Data partitioning: Consistent-Hashing

Table of Contents

Overview

From the previous article we may already have a basic concept of the load balancer, this time, let’s look at one of the popular algorithm: Consistent Hashing

Use Cases

Consistent Hashing is quite useful when dealing with the cache distributed issue in a dynamic environment (The servers keep adding/removing) compares with the Mod-Hashing.

Basically, it maps keys and values into the same hash ring circle, it can be implemented via a hash-function + binary-search.
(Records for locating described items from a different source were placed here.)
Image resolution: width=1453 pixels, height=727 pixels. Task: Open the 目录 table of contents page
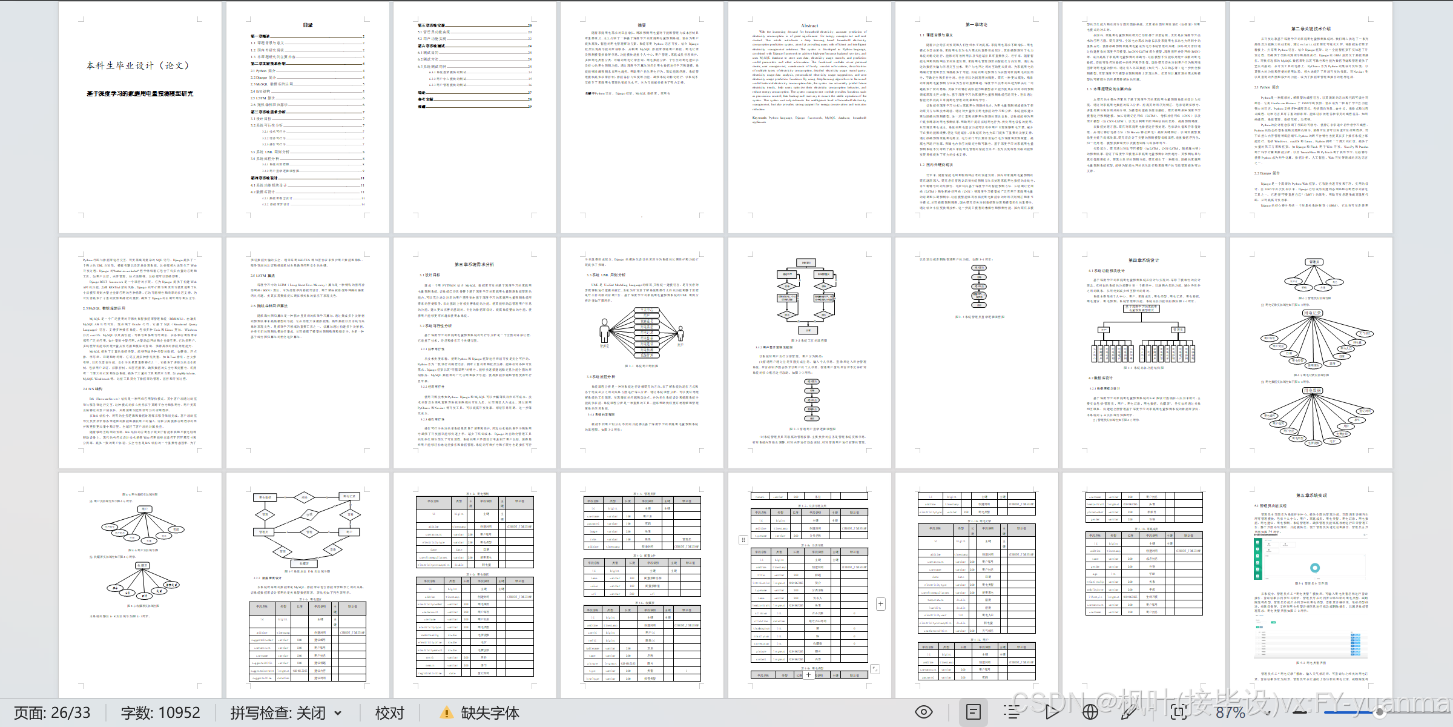click(308, 117)
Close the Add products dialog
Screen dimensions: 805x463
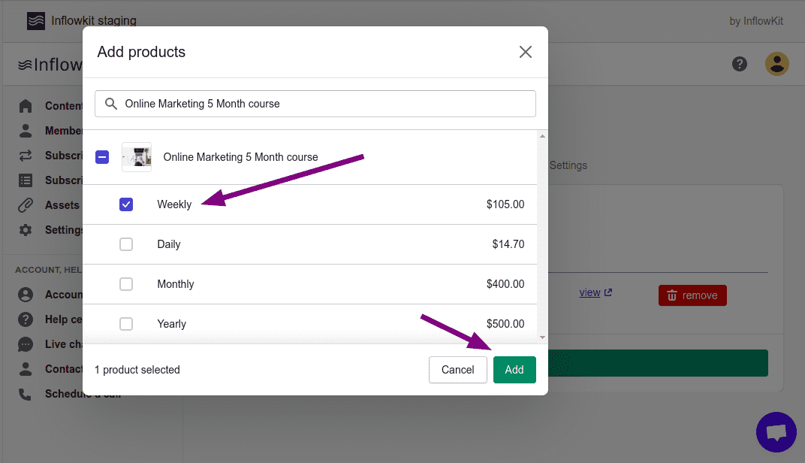coord(526,52)
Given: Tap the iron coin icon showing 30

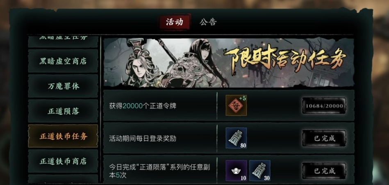Looking at the screenshot, I should click(260, 170).
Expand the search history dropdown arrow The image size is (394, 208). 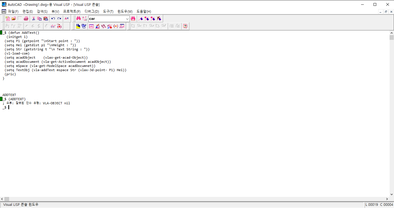127,19
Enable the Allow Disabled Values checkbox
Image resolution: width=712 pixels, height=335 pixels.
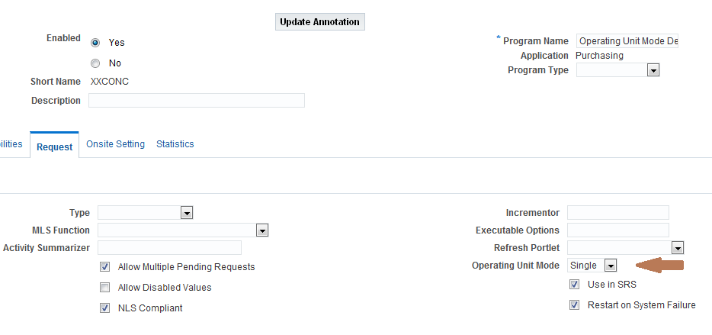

Additionally, we will bring the virtual nodes to overcome the unbalancing issue when the servers be added or removed.

Case	Products	Notes
Auto data partition	Couchbase
	OpenStack\’s Object Storage
	Dynamo	Amazon\’s K-V storage
	Apache Cassnadra
Distributed Cache	Akka\’s router

The Motivation

If we have 4 cache servers (index: [0,1,2,3]), the different server maintains different cache data and the routing formula is the basic Mod-Hashing: p = h(x) % 4. Then, if the server 2 is down, according to the formula we will have: p = h(x) % 3.

From above, we can clearly see that, if the server 2 is down, all requests will be re-routed to a different server, it will cause the cache on the server are all invalid.
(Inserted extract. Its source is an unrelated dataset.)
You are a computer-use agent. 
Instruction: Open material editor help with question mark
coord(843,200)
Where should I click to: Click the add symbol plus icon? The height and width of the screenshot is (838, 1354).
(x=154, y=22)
Basically we want to minimize the impact of the cache hit rate when add/remove nodes.

Follow up:

What if server 1, 3 or 4 is down?

Let’s see:

Server 1 down? 4 requests are re-routed.
Server 2 down? 4 requests are re-routed.
Server 3 down? 3 requests are re-routed. (req [2,3,4])
Server 4 down? 2 requests are re-routed. (req [3,4])

Now, we have a formula to calculate how many nodes be impacted: $n = T - \max(ServerIdx - 1, 0)$

Where:

n: number of nodes impacted
T: Total number of servers
ServerIdx: The server at ServerIdx is down

In order to solve the problem, the consistent-hashing comes to the picture, with:

Add a node: 1 / n + 1 data will be moved to the new node
Remove a node: 1 / n data will be redistributed to all other nodes

How it works

The idea is quite simple, hash the requests and server nodes in the same hash ring circle, then whenever the server nodes changes, the most of the requests will remain the same routing path, only a very small part of requests will be remapped, which is friendly to the cache likely service.

Let’s say we only have two nodes a and b, for each node, we hash its unique nodeId then get hashcodes ha = 100 and hb = 200, now we put it into a circle range [0, 255], then if any request incoming, we apply the same hash function to get a hashcode r1 = 150, by having this hashcode, we find which node is the next closest node in the clockwise order, in this case, the next one is node b due to its hashcode is 200.

Then if we add a new node c (hashcode is 150), then only those requests are hashed in the range [101, 150] will be mapped to the node c, all other requests will be remain the same path.

Checklist

Once we decide to use it, we can review and define the thresholds from below checklist first:

Replicas per node (1:1, 2:1, …, or 10:1), details in the Virtual-Node section
Data range (e.g. [0, 256] or [0, 2^32], …)
Hash function
Hash dimension
- For queries: requestId, userId, …
- For nodes: unique nodeId/nodeName + replicaId

Example Case

We have 3 nodes(no replicas), and we define:

Replicas per node: 0
Data range: 256
Hash function: uniform hash
Hash Dimension:
- For queries: requestId
- For nodes: unique nodeId + replicaId (Here we don’t have)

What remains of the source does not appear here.